Essential role of oxygen vacancy in electrochromic performance and stability for WO3-y films induced by atmosphere annealing

Tungsten oxide was extensively studied in electrochromism (EC) due to its extraordinary electrochromic performance. It is widely accepted that the cyclic stability is correlated with crystallinity of the films, while the EC performance are determined by structure features and oxygen vacancy level. However, the relationship between oxygen vacancy and stability is far from clear. In this paper we report on the impact of oxygen vacancy on optical properties, EC performance and cyclic stability of the WO3-y films. Firstly, the as-deposited a-WO3-y films were fabricated by reactive direct current magnetron sputtering at room temperature and then annealed for 2 h at 350 °C in Ar and O2 respectively.
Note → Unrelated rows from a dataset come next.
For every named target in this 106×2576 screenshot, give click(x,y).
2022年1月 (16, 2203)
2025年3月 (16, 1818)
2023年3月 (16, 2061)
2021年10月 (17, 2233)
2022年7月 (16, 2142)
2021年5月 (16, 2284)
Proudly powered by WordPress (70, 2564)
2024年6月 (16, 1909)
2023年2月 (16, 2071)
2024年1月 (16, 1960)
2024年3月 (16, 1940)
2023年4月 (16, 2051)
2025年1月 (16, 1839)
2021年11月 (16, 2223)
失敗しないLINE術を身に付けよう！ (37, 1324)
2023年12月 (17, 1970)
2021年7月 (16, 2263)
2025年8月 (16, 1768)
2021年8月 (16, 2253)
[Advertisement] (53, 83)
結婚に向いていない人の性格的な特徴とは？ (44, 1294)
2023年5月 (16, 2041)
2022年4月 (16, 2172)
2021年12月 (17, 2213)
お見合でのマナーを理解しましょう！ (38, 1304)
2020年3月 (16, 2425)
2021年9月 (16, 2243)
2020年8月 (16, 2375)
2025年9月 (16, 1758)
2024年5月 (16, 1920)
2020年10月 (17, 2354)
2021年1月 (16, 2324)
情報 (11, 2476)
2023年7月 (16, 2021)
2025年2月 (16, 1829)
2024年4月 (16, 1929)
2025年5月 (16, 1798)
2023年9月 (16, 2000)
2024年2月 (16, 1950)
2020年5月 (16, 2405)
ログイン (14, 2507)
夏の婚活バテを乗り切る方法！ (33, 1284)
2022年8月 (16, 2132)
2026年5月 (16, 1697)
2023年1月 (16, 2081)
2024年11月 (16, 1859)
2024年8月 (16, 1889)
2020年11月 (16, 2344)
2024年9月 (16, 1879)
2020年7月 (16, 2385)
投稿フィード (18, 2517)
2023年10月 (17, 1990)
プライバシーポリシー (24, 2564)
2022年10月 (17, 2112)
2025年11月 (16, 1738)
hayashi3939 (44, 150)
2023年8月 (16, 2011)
The X-ray diffraction, Raman spectroscopy and X-ray photoelectron spectroscopy was used to verify that the Ar and O2 annealed films exist different oxygen vacancy concentration with similar crystallinity level due to the thermal treatment. The cyclic voltammetry (CV) and in-situ optical variation measurement results reveal the benefits of EC properties due to the disordered structures and high oxygen vacancy concentration for WO3-y films. The long-term CV cycles experiment proves that O2 annealed films shows the higher stability with the lower oxygen vacancy concentration compared with Ar annealed films which indicates that the oxygen vacancy may go against the cyclic stability of WO3-y films.